### Sección del texto

----

Sobre Diario
de la Peste, de Manuel Illanes
El poema es instantáneo.
Aún en su secuencia narrativa se construye de momentos. Cada uno se constituye
en recuerdo, en reminiscencia. Un conjunto de poemas puede elaborar una
secuencia, pero esta es una detonación de múltiples explosiones al unísono.
En el libro de Illanes, Diario de Peste, hay dos detonaciones, “Diario
de Peste” y “Ciudad Lumpen”, donde la primera se contiene a sí misma, y
contiene a la segunda, que a su vez reivindica a la anterior y la totalidad, si
es eso posible.
Como lo cita Roger
Santivañez, en su comienzo hay una declaración de principios: “Imágenes
sudacas, fragantes, / malolientes, a veces pavorosas”. Este eje se dispersa
continuamente para reforzarse, en tanto se construye desde un exilio, en el que
se navega cual un pez en el aire.
El recorrido se extiende
por ciudades, paisajes y sonidos, donde son simultáneas las referencias a
México y Chile, espectros de múltiples tiempos, prehispánicos, contemporáneos, vernáculos
y de la cultura pop. Es en esas vibraciones donde es posible reencontrar la
presencia de los muertos cercanos. La multiplicidad de referentes permite unir
rock y literatura, dioses y caminantes urbanos, revolución y meditación, para
lograr el surgimiento de un estado de disolución, que por ebullir no es término
sino comienzo constante de intensidad.
En el prólogo, que no lo
parece, Illanes habla del viaje que nunca termina, donde el momento es un ruido
de fondo a cada paso que se da, donde se hace más evidente la pertinencia del
epígrafe de Bolaño. El sol implacable nubla la mirada, casi la seca, pero
“Nuestro tránsito hacia ellas es húmeda escalera que conduce hacia una
oscuridad ancestral, salón de espejos que confunde e hipnotiza con el tremolar
de sus siluetas…”, aun cuando existan “Los asesinados de la gran ciudad de
Santiago del Nuevo Extremo”, en tanto sobre los monumentos se extiende “la pátina
de spray & excremento”.
Illanes describe cómo se
alcanza la iluminación en las cenizas que se guardan en un cráneo antiguo,
especie de viaje a Ítaca donde quedan los afectos craquelados, los mártires de
la violencia reaccionaria y la fuerza del rock. Toda experiencia de arte pasa a
las palabras para revivir en lo cotidiano el constante exilio como posibilidad
de asentarse, de estar en constante expectativa, con cierta dificultad para
respirar entre tantas desapariciones. Ello se verifica verbalmente en los
territorios devastados y en el trópico, como exuberancia que permite “una noche
más en Lumpen”.
Enterrar la memoria de los
muertos no es posible, las palabras, aun en silencio, vibran con su presencia.
Es ahí donde el poema reivindica su presencia. Lo que no está presente incluye
los espacios de las cosas, que se diluyen transparentes en un recuerdo.
Persisten los elementales actos cotidianos, una dirección exacta, un envase con
su etiqueta, una línea de un relato escrito en desiertos de otras latitudes, o
se vislumbra un astro, quizás fugaz.
La escritura, su lectura,
es un elemento más del tocar cosas, de usarlas casi imperceptiblemente.
Dispositivos y trampas mentales que se hacen cuerpo en la palabra.

----

### Material extraído
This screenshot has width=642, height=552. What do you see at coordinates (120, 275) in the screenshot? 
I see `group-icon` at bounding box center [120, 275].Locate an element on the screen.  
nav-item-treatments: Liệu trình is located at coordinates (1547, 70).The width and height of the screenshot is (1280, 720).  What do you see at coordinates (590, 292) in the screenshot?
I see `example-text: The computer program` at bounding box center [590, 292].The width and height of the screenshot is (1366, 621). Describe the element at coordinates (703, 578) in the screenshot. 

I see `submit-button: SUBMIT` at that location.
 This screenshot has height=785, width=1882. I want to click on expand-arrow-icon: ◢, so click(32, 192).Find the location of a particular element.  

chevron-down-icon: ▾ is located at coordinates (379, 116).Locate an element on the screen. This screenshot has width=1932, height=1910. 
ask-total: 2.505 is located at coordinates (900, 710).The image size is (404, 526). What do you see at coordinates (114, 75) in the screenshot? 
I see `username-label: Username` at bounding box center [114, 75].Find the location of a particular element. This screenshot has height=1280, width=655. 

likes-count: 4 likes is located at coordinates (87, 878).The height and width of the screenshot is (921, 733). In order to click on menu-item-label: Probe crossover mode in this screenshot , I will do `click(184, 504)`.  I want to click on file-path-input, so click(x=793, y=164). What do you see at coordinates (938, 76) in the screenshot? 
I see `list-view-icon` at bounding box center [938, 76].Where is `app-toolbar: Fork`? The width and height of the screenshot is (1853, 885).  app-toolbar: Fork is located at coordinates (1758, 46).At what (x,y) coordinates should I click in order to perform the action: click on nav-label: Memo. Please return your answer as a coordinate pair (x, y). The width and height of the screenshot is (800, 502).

----

### Problemas por resolver
1. Según la reseña del libro de Illanes, ¿cuáles son las dos detonaciones que contiene el libro?
2. Transcribe el fragmento de la reseña del libro de Illanes que empieza en "Aún en su secuencia" y termina en "es eso posible.".

### Respuestas en orden
1. "Diario de Peste" y "Ciudad Lumpen".

2.
Aún en su secuencia narrativa se construye de momentos. Cada uno se constituye
en recuerdo, en reminiscencia. Un conjunto de poemas puede elaborar una
secuencia, pero esta es una detonación de múltiples explosiones al unísono.
En el libro de Illanes, Diario de Peste, hay dos detonaciones, “Diario
de Peste” y “Ciudad Lumpen”, donde la primera se contiene a sí misma, y
contiene a la segunda, que a su vez reivindica a la anterior y la totalidad, si
es eso posible.